As Daniel walked amongst the many stores selling ivory, some possibly poached in his own backyard in Tsavo, Kenya, he appeared visibly shaken. “It’s horrible because all I see are dead elephants,” Daniel told the South China Morning Post.
A day earlier, WildAid supporter and Hong Kong lawmaker Elizabeth Quat introduced a measure aimed at stepping up government efforts to combat wildlife crime and to ban the city's ivory trade. If passed by Hong Kong's 70 legislators next week, the measure would make it much more difficult for the Hong Kong government to further drag its feet on the issue, triggering the legislative process towards a domestic ivory sales ban sooner rather than later.

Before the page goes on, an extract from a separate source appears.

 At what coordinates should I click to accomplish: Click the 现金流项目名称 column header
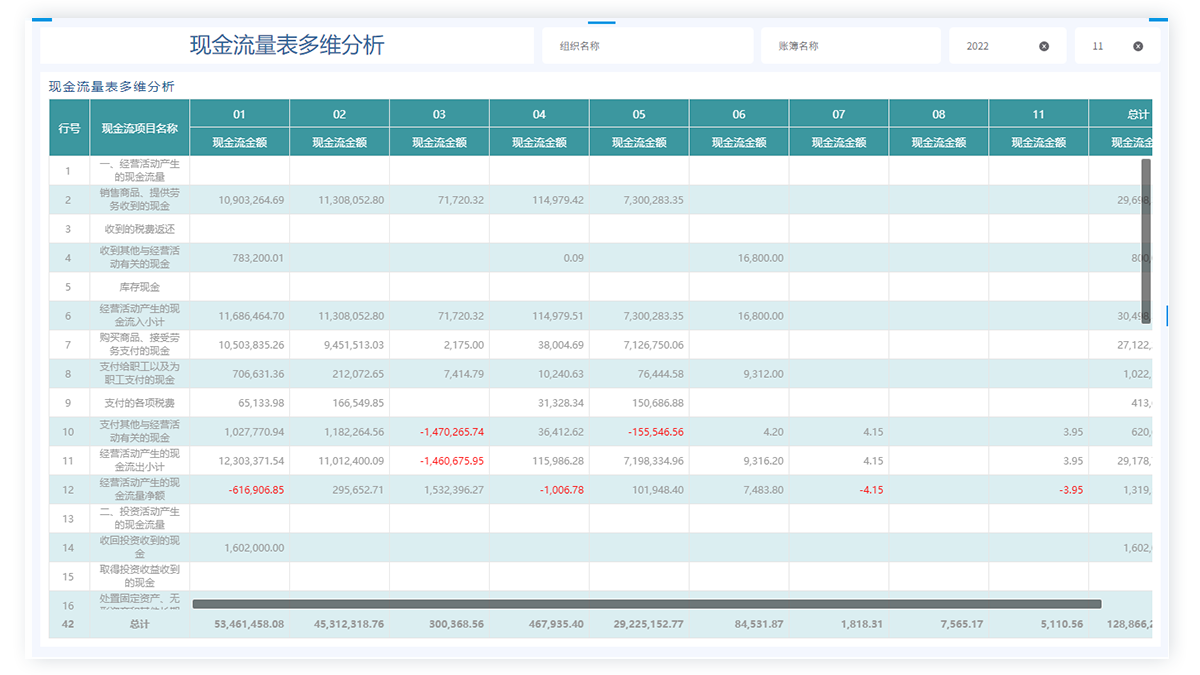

As the Maasai March concluded and the main group of anti-ivory trade protesters gradually dispersed, events turned ugly. A small group of protesters including Sean Lee Davies, Daniel Ole Sambu and Jamie Gaymer, Director of Conservation from Ol Jogi Conservancy in Kenya, approached an unnamed ivory trader with a pink Mohawk haircut in front of a store called Antiques & Collectibles in Sheung Wan. The vendor responded with angry shouts and his extended middle finger — an unequivocal gesture of contempt for the elephant conservation movement.
Recent undercover footage provided by independent investigators to WildAid has shown Hong Kong to be a global hub for the illegal laundering of ivory tusks from recently poached African elephants into the city's "legal" ivory market.